Background and aims The cognitive processes underlying diagnostic thinking are complex and the strategies used by paediatricians to arrive at a diagnosis are poorly described. The aim of this study is to identify the most frequently used diagnostic strategies in hospital paediatrics.
Methods The online survey employed a 7-point Likert scale and was designed using a three-stage model of diagnostic reasoning. It was pre-tested and administered using SurveyMonkey, an online survey tool. Participants were invited to participate by email.
Results The overall response rate was 38% (118/310). Respondents included paediatric consultants (31.6%), registrars (44.5%) and senior house officers (21.4%). Respondents were practicing paediatrics for a median of 7 years.
Figure 1 summarises the frequency of use of different diagnostic strategies. Diagnostic strategies are frequently combined within a single consultation to both initiate and refine a diagnosis. Diagnostic strategies were generally equally utilised among different groups, regardless of level of experience. Trainees use a ‘test of treatment’ more frequently to define a diagnosis compared to consultants (0 = 0.35).

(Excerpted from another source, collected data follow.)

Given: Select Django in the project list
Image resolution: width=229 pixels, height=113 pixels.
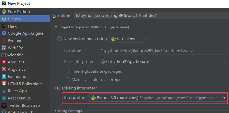Looking at the screenshot, I should 14,19.
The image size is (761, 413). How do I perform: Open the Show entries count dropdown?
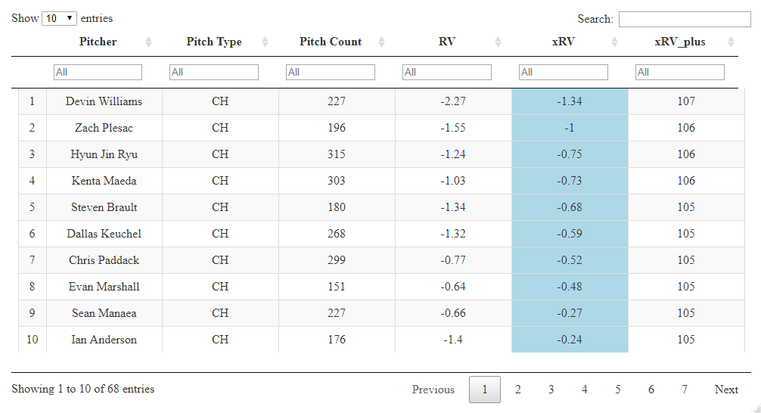pos(60,18)
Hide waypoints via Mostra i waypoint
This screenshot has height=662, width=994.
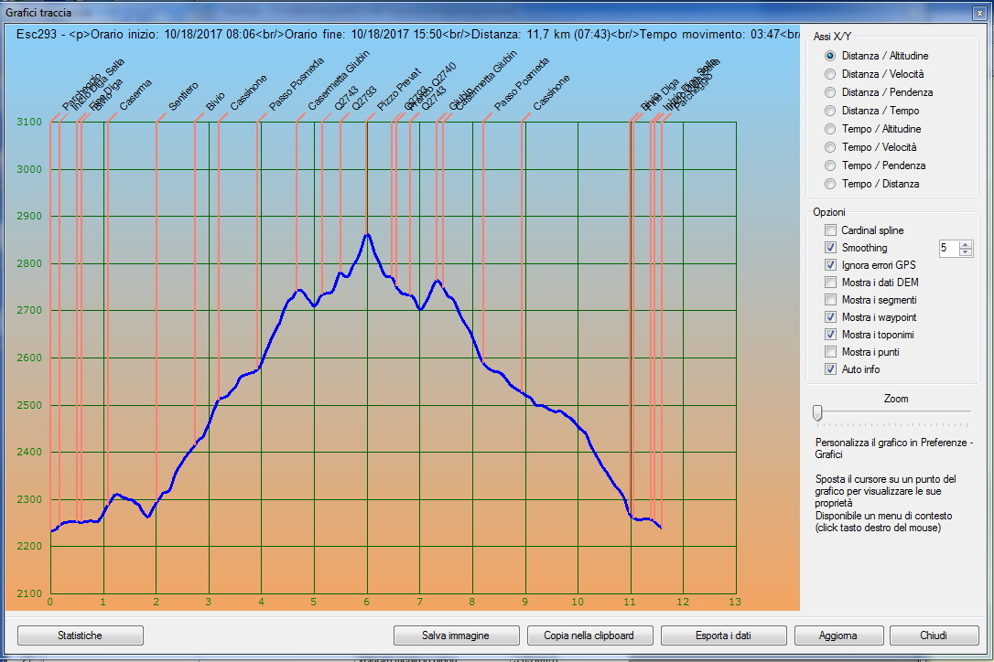tap(830, 317)
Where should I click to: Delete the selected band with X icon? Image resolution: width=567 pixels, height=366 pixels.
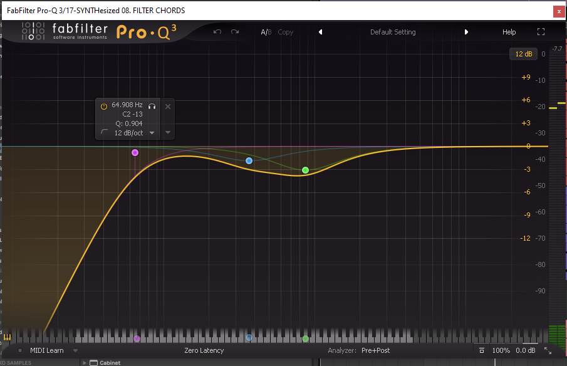point(168,107)
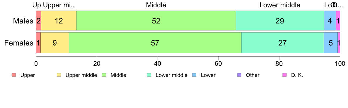The image size is (348, 108).
Task: Click the Upper legend color swatch
Action: pyautogui.click(x=14, y=75)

Conclusion Restricted rule-outs, a strategy aimed at preventing errors in clinical practice, is commonly used to refine a diagnosis. Probabilistic reasoning, using a clinical sign or test to ‘rule in’ or ‘rule out’ a diagnosis, is also frequently utilised but is prone to diagnostic error. It requires awareness of the diagnostic accuracy of tests and the impact of false positive and false negative results on the probability of disease. Understanding the cognitive processes underlying diagnostic thinking can improve decision-making and decrease diagnostic error.